Each line below that contains the word "computer" must be copied.
[Exercise inputs — start]
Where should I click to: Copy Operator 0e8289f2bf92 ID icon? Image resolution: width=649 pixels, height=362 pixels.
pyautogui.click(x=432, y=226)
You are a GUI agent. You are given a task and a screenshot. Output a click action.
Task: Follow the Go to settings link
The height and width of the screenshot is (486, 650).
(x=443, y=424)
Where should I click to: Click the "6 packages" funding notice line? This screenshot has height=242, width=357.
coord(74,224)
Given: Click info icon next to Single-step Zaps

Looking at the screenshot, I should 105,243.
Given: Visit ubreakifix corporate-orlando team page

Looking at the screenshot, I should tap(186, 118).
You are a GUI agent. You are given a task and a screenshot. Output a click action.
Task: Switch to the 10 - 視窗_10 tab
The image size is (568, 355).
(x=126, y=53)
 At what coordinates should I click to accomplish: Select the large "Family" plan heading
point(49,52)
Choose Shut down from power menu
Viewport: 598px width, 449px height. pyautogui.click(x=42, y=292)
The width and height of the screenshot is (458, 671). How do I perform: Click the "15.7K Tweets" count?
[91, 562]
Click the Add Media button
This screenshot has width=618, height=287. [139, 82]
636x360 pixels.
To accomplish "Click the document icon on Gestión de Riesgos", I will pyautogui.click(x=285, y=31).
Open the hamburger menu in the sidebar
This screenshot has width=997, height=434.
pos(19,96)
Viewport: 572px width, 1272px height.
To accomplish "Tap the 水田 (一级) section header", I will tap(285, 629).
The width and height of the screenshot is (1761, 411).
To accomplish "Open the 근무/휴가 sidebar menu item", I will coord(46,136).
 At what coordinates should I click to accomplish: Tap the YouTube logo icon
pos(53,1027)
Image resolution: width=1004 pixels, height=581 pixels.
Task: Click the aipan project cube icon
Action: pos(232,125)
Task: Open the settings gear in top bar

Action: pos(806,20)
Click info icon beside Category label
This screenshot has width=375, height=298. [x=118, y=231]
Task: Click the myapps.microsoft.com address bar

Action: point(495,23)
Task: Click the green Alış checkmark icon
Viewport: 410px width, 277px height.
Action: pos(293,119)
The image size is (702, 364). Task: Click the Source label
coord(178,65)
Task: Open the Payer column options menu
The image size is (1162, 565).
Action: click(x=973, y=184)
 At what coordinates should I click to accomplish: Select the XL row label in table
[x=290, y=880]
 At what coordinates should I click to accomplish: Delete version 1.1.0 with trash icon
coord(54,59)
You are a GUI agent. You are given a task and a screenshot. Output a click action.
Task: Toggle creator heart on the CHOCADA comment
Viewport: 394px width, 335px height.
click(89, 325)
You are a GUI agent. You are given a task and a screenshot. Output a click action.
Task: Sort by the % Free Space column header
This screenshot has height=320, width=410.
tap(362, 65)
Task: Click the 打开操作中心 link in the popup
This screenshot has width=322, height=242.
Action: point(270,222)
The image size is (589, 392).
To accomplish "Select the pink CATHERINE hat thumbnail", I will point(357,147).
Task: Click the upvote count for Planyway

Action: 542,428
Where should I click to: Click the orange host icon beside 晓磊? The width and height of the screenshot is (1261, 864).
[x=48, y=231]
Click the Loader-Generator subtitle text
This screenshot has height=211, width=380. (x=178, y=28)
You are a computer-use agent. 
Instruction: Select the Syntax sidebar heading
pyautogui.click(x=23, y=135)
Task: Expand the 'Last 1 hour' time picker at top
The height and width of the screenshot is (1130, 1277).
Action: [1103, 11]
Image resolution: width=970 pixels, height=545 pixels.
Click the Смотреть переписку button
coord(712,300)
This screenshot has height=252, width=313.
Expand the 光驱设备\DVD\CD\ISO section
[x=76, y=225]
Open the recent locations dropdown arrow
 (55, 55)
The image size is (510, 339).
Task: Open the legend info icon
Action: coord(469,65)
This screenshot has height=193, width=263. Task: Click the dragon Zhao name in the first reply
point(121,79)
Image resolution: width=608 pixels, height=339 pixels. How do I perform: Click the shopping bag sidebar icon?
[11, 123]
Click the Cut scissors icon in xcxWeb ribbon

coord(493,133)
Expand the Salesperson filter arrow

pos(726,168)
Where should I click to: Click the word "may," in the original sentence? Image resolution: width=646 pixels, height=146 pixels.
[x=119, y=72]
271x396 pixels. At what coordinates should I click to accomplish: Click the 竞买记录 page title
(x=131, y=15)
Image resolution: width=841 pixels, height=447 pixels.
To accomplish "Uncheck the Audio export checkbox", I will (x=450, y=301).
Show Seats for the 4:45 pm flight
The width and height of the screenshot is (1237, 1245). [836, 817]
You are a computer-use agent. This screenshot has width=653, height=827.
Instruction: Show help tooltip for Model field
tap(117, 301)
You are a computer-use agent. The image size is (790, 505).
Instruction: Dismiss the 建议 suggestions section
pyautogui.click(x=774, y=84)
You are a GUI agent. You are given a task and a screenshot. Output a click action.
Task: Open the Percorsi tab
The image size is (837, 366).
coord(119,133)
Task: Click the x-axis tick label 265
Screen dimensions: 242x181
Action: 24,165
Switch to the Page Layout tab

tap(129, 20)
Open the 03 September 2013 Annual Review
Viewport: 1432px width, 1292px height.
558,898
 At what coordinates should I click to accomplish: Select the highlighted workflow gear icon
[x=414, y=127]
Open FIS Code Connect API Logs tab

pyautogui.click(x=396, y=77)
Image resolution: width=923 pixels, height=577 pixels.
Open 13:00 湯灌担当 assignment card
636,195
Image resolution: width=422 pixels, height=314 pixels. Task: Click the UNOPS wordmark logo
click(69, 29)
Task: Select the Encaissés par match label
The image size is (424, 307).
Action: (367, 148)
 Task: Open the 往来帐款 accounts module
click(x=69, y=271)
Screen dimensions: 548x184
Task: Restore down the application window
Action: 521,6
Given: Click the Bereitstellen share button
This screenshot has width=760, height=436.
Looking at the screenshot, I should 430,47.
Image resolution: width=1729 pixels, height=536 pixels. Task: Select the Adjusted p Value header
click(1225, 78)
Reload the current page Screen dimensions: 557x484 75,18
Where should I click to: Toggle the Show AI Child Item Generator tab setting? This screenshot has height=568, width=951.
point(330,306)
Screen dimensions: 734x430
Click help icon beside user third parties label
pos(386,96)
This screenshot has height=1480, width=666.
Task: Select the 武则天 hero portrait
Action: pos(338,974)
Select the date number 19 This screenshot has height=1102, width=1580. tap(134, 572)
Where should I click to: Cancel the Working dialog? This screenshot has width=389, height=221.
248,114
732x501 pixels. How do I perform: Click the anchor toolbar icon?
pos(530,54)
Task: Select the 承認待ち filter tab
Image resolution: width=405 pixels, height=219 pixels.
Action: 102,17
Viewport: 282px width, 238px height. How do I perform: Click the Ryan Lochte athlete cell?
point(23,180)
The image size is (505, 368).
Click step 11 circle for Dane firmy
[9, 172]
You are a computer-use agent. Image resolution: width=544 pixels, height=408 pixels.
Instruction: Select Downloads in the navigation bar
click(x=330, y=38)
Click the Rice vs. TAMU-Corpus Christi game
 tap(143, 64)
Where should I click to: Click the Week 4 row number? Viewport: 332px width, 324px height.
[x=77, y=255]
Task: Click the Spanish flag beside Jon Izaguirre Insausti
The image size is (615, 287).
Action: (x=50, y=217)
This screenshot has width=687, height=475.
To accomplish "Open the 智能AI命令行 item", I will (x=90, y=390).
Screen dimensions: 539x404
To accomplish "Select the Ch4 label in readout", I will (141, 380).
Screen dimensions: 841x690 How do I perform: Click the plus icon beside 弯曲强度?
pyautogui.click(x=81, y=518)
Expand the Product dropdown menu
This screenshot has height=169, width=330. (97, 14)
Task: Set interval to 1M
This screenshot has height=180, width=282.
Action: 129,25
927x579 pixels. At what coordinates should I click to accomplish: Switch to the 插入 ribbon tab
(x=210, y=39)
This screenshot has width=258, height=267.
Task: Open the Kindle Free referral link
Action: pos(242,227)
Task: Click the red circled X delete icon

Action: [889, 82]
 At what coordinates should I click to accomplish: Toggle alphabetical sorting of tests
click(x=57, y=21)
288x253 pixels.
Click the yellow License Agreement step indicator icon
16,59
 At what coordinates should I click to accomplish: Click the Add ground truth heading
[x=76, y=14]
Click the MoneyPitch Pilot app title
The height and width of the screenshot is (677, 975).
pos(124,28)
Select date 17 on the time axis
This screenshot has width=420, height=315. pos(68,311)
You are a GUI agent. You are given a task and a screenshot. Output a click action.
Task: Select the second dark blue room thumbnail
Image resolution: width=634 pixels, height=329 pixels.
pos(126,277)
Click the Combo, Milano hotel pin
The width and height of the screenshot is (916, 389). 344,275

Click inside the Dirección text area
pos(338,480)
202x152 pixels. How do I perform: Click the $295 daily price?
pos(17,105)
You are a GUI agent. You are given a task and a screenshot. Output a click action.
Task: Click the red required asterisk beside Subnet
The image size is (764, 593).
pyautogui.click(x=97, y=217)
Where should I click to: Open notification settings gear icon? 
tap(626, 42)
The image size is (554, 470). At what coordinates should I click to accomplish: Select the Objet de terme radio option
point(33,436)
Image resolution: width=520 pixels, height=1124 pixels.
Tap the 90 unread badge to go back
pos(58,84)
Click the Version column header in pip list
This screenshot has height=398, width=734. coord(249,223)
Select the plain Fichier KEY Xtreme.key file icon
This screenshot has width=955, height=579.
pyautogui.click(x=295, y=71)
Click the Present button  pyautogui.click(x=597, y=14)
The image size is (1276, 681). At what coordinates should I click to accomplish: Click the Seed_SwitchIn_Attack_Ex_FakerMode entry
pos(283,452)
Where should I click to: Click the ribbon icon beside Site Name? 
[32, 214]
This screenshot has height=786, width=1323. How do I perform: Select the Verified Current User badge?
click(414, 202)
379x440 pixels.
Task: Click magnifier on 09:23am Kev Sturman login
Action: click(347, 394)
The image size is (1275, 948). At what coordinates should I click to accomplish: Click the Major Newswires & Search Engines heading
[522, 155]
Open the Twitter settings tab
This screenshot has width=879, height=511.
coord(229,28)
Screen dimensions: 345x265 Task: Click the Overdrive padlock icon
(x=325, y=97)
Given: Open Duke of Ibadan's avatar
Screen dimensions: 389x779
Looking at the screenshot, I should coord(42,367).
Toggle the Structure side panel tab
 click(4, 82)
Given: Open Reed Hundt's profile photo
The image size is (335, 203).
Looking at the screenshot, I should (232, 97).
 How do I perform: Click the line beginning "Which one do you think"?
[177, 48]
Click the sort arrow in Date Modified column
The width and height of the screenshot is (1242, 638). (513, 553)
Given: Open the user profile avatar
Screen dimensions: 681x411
[Exercise inputs — finish]
• **Result**
You are a computer-use agent. 
You are a computer-use agent. This screenshot has width=653, height=827.
You are a computer-use agent. The image size is (790, 505).
You are a computer-use agent. Image resolution: width=544 pixels, height=408 pixels.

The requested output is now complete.